O planejamento de atividades musicais inclusivas refere-se ao
processo de elaboração consciente e fundamentado em propostas
pedagógicas que garantem o acesso, a participação e o aprendizado
musical para todos os alunos, independentemente de suas condições
físicas, sensoriais ou cognitivas. Segundo Dória et al. (2013), o ensino
das artes — e, em especial, da música — deve ser pensado como uma
prática socialmente significativa, capaz de promover a comunicação, a
expressão e o desenvolvimento humano.
No contexto da educação especial, esse planejamento vai além do
mero cumprimento curricular: ele exige sensibilidade pedagógica,
domínio de metodologias diferenciadas, uso de recursos adaptados e
avaliação contínua. Como destaca Belther (2018), a educação
inclusiva não se limita à presença física dos alunos na sala de aula,
mas envolve engajamento real, interação e aprendizagem significativa
para todos.
Portanto, planejar uma aula de música inclusiva significa:
Compreender as características individuais dos alunos.

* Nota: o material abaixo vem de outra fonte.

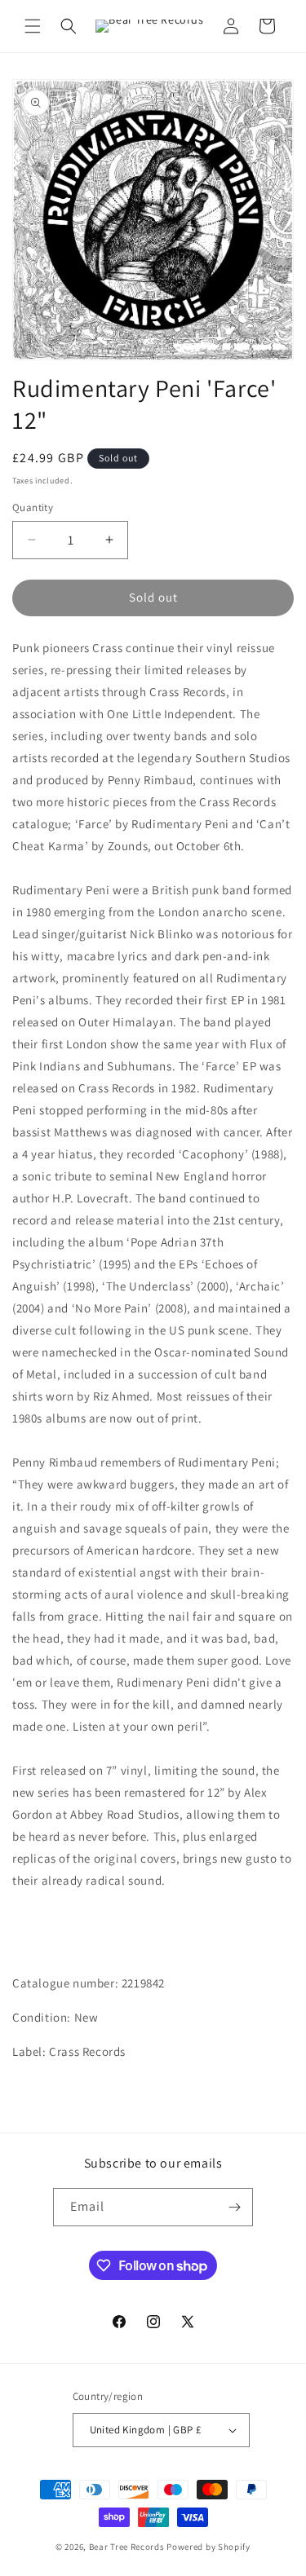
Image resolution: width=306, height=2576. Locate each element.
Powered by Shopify (208, 2546)
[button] (33, 26)
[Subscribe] (234, 2207)
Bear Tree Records (127, 2546)
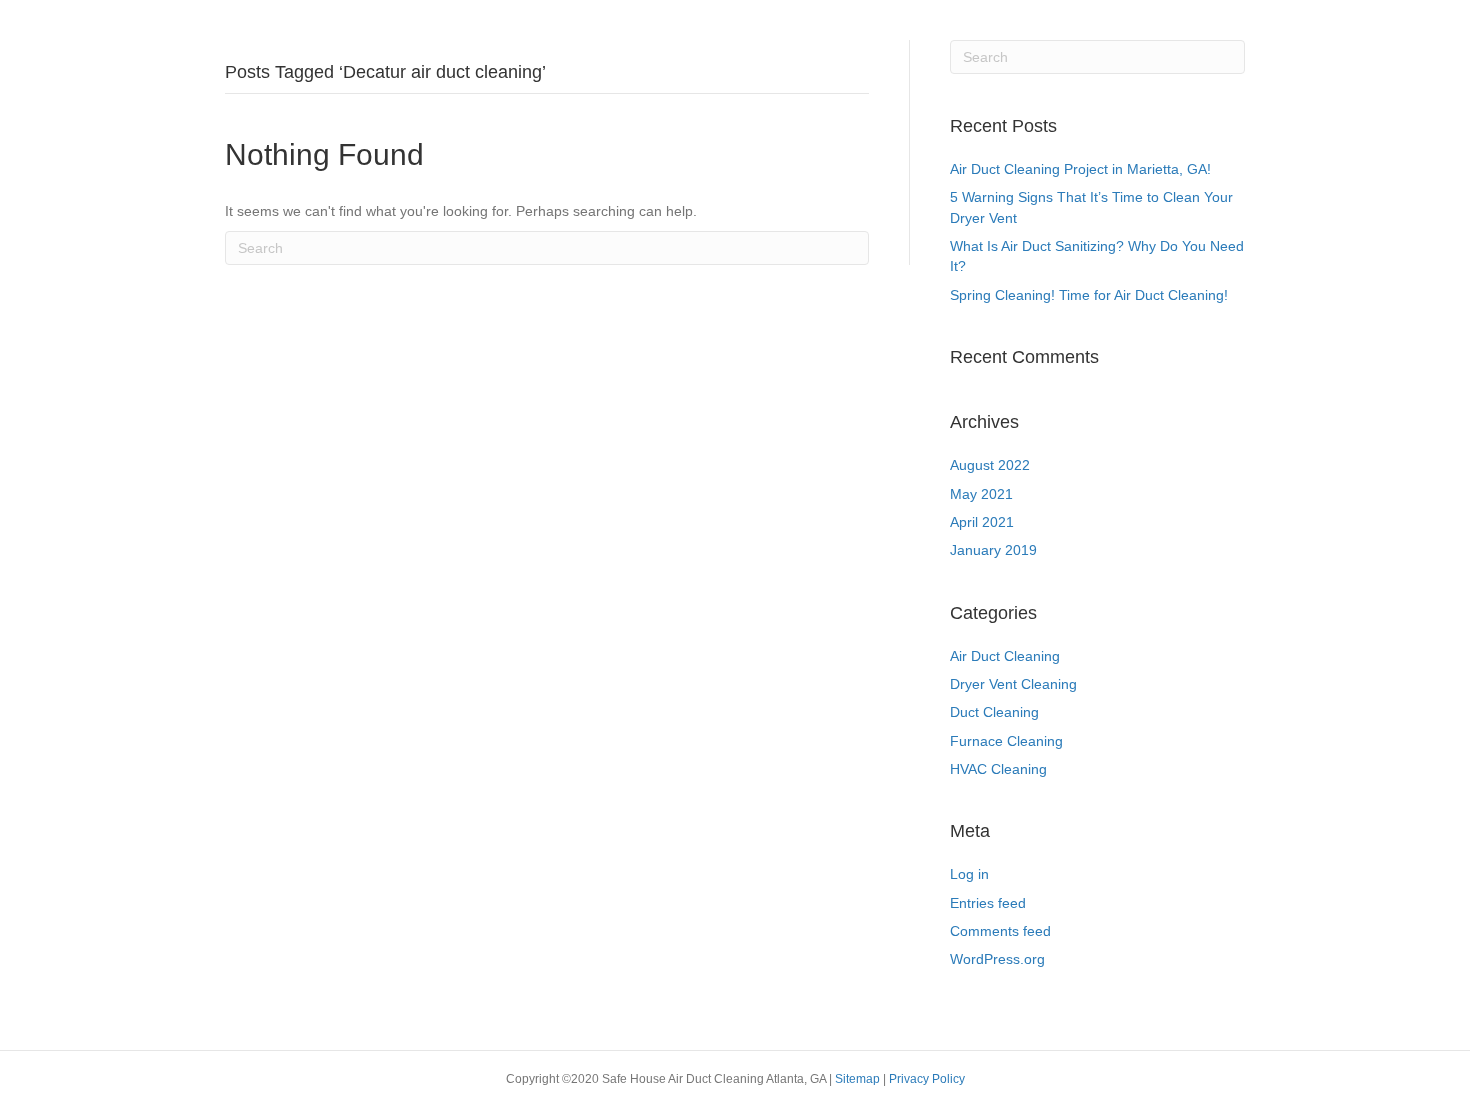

definir objetivos claros e alcançáveis.
Selecionar estratégias e recursos acessíveis.
Organizar tempos e espaços educativos.
Avaliar de forma contínua e qualitativa.
Esses elementos são essenciais para que a música deixe de ser
apenas uma disciplina obrigatória e passe a ser um canal efetivo de
inclusão escolar e desenvolvimento integral.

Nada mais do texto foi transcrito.